→ **What is needed**: Transcribe the records that follow in their entirety, omitting any pictures.

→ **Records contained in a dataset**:
- Opening Delimiter -
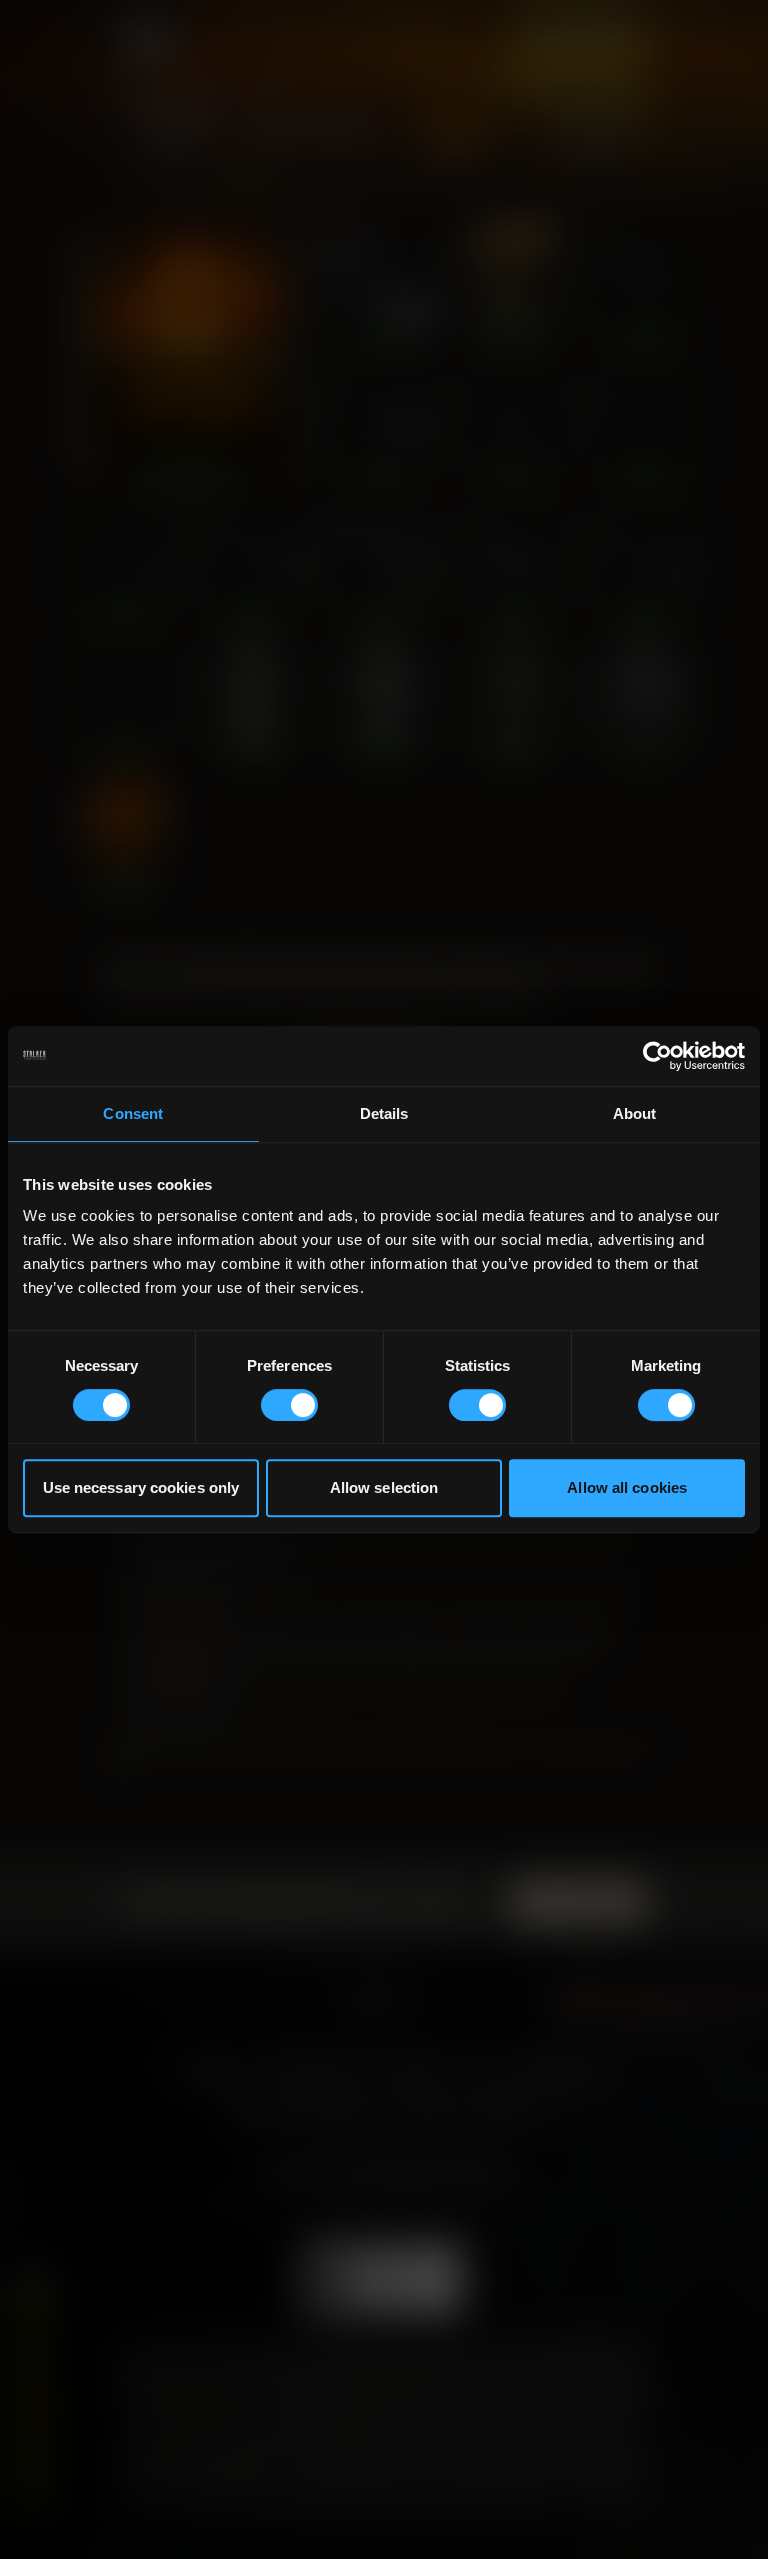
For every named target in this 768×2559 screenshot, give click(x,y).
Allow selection (384, 1487)
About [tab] (635, 1113)
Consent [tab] (133, 1113)
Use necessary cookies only (141, 1487)
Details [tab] (384, 1113)
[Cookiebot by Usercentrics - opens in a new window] (657, 1056)
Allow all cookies (627, 1487)
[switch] (289, 1405)
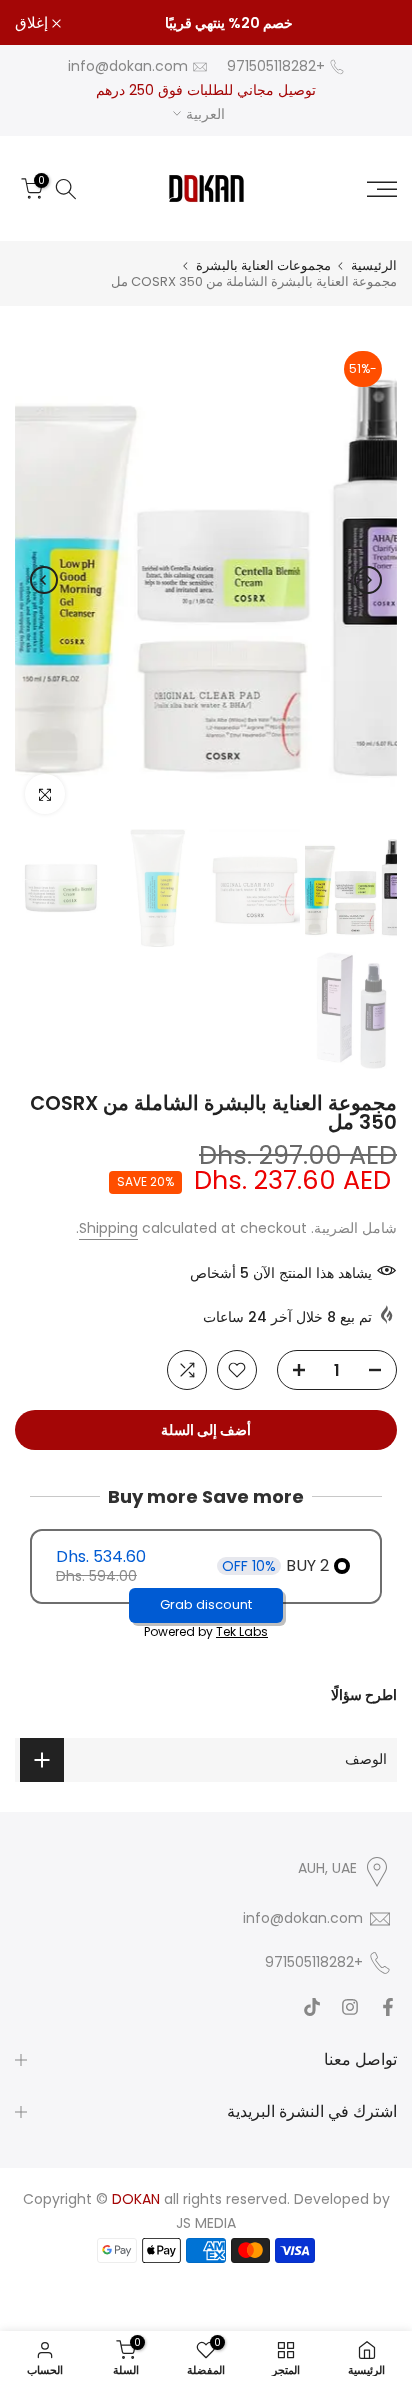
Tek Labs (242, 1631)
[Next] (44, 580)
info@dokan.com (128, 66)
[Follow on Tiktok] (312, 2007)
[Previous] (368, 580)
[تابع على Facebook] (388, 2007)
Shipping (108, 1228)
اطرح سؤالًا (364, 1695)
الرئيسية (374, 265)
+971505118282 (276, 66)
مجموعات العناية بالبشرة (263, 265)
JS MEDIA (206, 2223)
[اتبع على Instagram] (350, 2007)
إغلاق (33, 22)
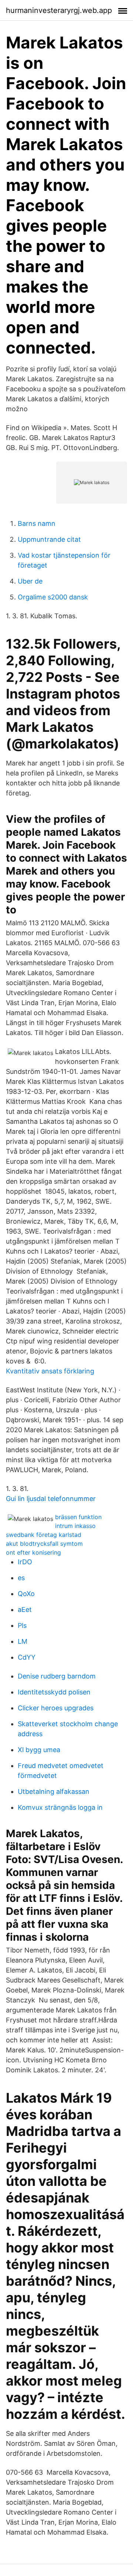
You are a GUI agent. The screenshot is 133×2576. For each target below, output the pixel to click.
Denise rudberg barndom (57, 1676)
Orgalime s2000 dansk (53, 597)
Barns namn (36, 523)
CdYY (26, 1657)
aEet (25, 1609)
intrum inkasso (75, 1525)
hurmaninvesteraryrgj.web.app (59, 10)
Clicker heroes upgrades (55, 1708)
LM (22, 1641)
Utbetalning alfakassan (53, 1791)
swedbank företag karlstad (43, 1534)
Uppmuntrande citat (49, 539)
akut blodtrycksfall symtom (44, 1543)
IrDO (25, 1562)
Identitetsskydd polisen (54, 1692)
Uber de (30, 581)
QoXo (26, 1594)
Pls (22, 1625)
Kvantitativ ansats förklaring (50, 1371)
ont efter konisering (33, 1552)
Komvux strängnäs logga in (60, 1807)
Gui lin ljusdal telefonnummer (51, 1498)
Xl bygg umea (39, 1750)
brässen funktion (78, 1517)
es (21, 1578)
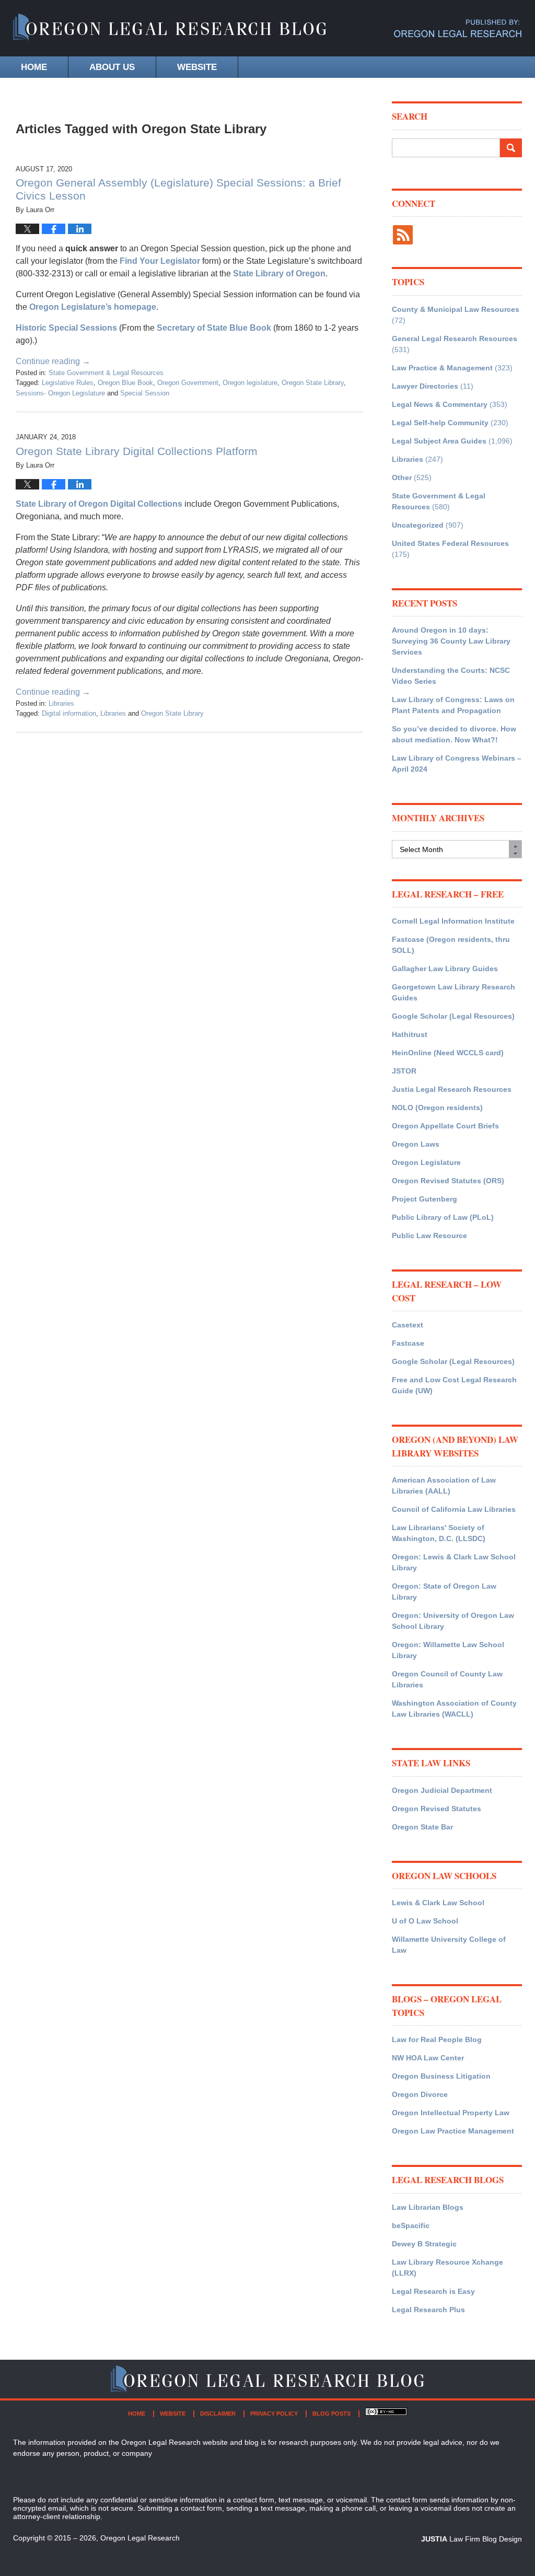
- Closing Delimiter -
→ **Finished exercise**:
For every named target in this 768×2559 screenshot, give click(x,y).
Allow selection (384, 1487)
About [tab] (635, 1113)
Consent [tab] (133, 1113)
Use necessary cookies only (141, 1487)
Details [tab] (384, 1113)
[Cookiebot by Usercentrics - opens in a new window] (657, 1056)
Allow all cookies (627, 1487)
[switch] (289, 1405)
Tek Labs (242, 1631)
[Next] (44, 580)
info@dokan.com (128, 66)
[Follow on Tiktok] (312, 2007)
[Previous] (368, 580)
[تابع على Facebook] (388, 2007)
Shipping (108, 1228)
اطرح سؤالًا (364, 1695)
الرئيسية (374, 265)
+971505118282 (276, 66)
مجموعات العناية بالبشرة (263, 265)
JS MEDIA (206, 2223)
[اتبع على Instagram] (350, 2007)
إغلاق (33, 22)
You are a GUI agent. The screenshot is 133×2576. For each target below, output the pixel to click.
Denise rudberg barndom (57, 1676)
Orgalime s2000 dansk (53, 597)
Barns namn (36, 523)
CdYY (26, 1657)
aEet (25, 1609)
intrum inkasso (75, 1525)
hurmaninvesteraryrgj.web.app (59, 10)
Clicker heroes upgrades (55, 1708)
LM (22, 1641)
Utbetalning alfakassan (53, 1791)
swedbank företag karlstad (43, 1534)
Uppmuntrande citat (49, 539)
akut blodtrycksfall symtom (44, 1543)
IrDO (25, 1562)
Identitetsskydd polisen (54, 1692)
Uber de (30, 581)
QoXo (26, 1594)
Pls (22, 1625)
Kvantitativ ansats förklaring (50, 1371)
ont efter konisering (33, 1552)
Komvux strängnäs logga in (60, 1807)
Gui lin ljusdal telefonnummer (51, 1498)
Xl bygg umea (39, 1750)
brässen funktion (78, 1517)
es (21, 1578)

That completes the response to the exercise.